International career
- Years: Team / Apps / (Points)
- 1994–2000: France / 46 / (135)
- Correct as of 5 March 2007

= Émile Ntamack =

France international rugby union player (born 1970)

Émile "Milou" Ntamack (born 25 June 1970) is a French former rugby union footballer.
He played professionally for Stade Toulousain and France, winning 46 caps. Ntamack made his French debut against Wales during the 1994 Five Nations Championship. Ntamack was part of the Grand Slam winning sides in 1997. He was in the 1995 and 1999 World Cup squads. He initially announced his retirement in 2003 due to a facial injury, however he then stayed on for another year before retiring in 2004. His younger brother, Francis Ntamack was also capped by France. Ntamack coached the Espoirs team of the Stade Toulousain and the French U21 team which was the first Northern Hemisphere side to win the World Championships in this age category, held in the Auvergne in 2006.

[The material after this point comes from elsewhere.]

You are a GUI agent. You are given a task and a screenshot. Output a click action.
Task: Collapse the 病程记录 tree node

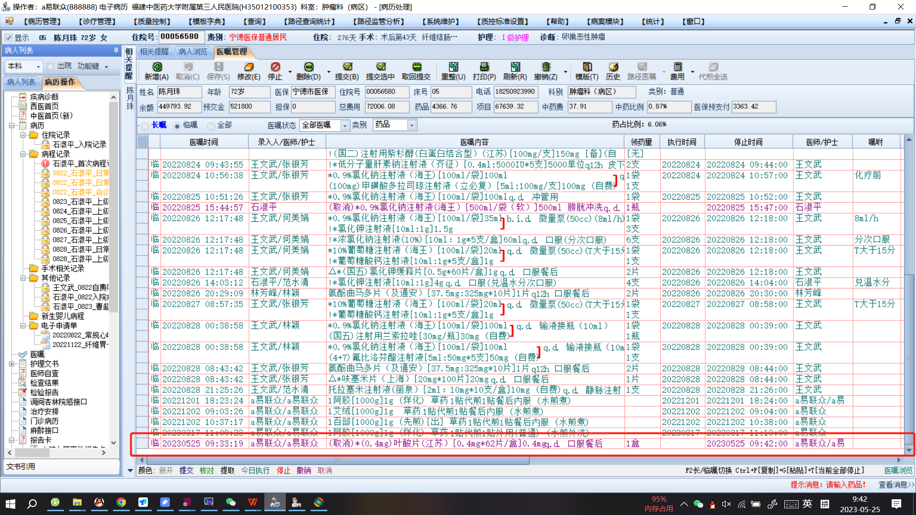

Ntamack was the first man to lift the Heineken Cup, winning it in Cardiff Arms Park in 1996. He captained the Toulouse team to victory on the day against Cardiff. Toulouse won 21-18. He won the Heineken Cup for a second time in 2003.

As of 2007 he has been backs coach for the international French team.

==Personal life==
Ntamack was born in France to a Cameroonian father, and a French Pied-Noir mother. His brother Francis also was a professional rugby union player. His oldest son Romain Ntamack is also a professional rugby union player like his uncle and dad since 2017.